My cousin and I bought the tickets and paid about thirty dollars each (3D glasses in the style of Harry Potter’s—sans tape—were not included in the ticket price). In Norway, you choose your seat at the time of purchase so we were in the eighteenth row, two from the very back of the theater. The movie itself raced between being funny and dramatic, sometimes cringingly sweet. There were three or four moments where the theater audience burst into loud applause or laughter. I’ve never heard more than a handful of people clapping during any movie before. But when the movie was over—it was really over. The Final Ending, as the posters said.
The cast looked alarmingly young in the flashback sequences during Harry Potter og Dødstalismanene. How must I have looked back then? I was about ten-years-old when I got my first and second Harry Potter books at the same time. Say what you will about the series’ impact on literature or the quality of the directing or acting in the films—Harry Potter went on longer than I’ve committed myself to anything. Not a TV show, relationship, or address.
Harry-Potter-the-phenomenon has always been a bit of a mystery to me. I—along with many others—enjoyed them enough to wait in long lines and pay exorbitant sums collecting the hardcover books just so I could read them at the same time as everybody else. Except for Harry Potter (and now perhaps Twilight but I refuse to go there), no other book has had a hotly awaited release date in my life time. The series didn’t bring the same sense of nostalgia for my childhood as books like The Little Prince or the old Disney movies. Harry Potter did something quite different: it was consistently there, every year, for the last eleven years of my life. And now it’s over.
What was rare about this series wasn’t the phenomenon of the long lines or the truck drivers who were ordered to deliver books without food or bathroom breaks. It was incredible that, today, something managed to capture the patience of multiple countries for thirteen years (counting from the 1997 release of the first book). That’s longer than most people have their dogs.
My generation and I went from puberty into adulthood with Harry Potter. The summer of my first (highly dramatic) break up, I’d just moved to a city where I had no friends nearby. When Half-Blood Prince came out that July, it was the first day I’d not moped around in weeks (though I still stayed in bed all day reading). There may not be a “where were you when…” story for each book’s release but I do remember some of these occasions. My mother’s friend gave me the last book, The Deathly Hallows when I was seventeen. I read it on the pullout couch that was my home for the summer. Some of these things just stick.

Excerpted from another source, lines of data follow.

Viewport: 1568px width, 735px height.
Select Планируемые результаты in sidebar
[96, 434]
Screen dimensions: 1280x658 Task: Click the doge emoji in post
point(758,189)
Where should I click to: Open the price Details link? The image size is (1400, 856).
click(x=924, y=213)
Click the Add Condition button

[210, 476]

And I wonder if there will be anything to take its place: a series that’s more than vampires and love; something with a story we can actually relate to, all of us. In all honesty, I’m not sure it could happen again. Maybe the only story that doesn’t go bad with time is that of someone who did better for himself, preferably in a rather spectacular way. A love story is always nice but you can’t draw out a relationship over thirteen years (as many television shows have discovered); there has to be something larger than that. That’s why, with this series, a gigantic number of people got involved.
I now say goodbye to Harry Potter—that small something that was always on next year’s media horizon. It all ended that much sooner in Norway than in New York or Wisconsin or California. I don’t envy them their last days of anticipation. I know what’s waiting: the world where we don’t clap in unison in a movie theater, where no one stands dutifully in line at a bookstore year after year, the world without something so simple as magic and fate to bring so many millions of people together.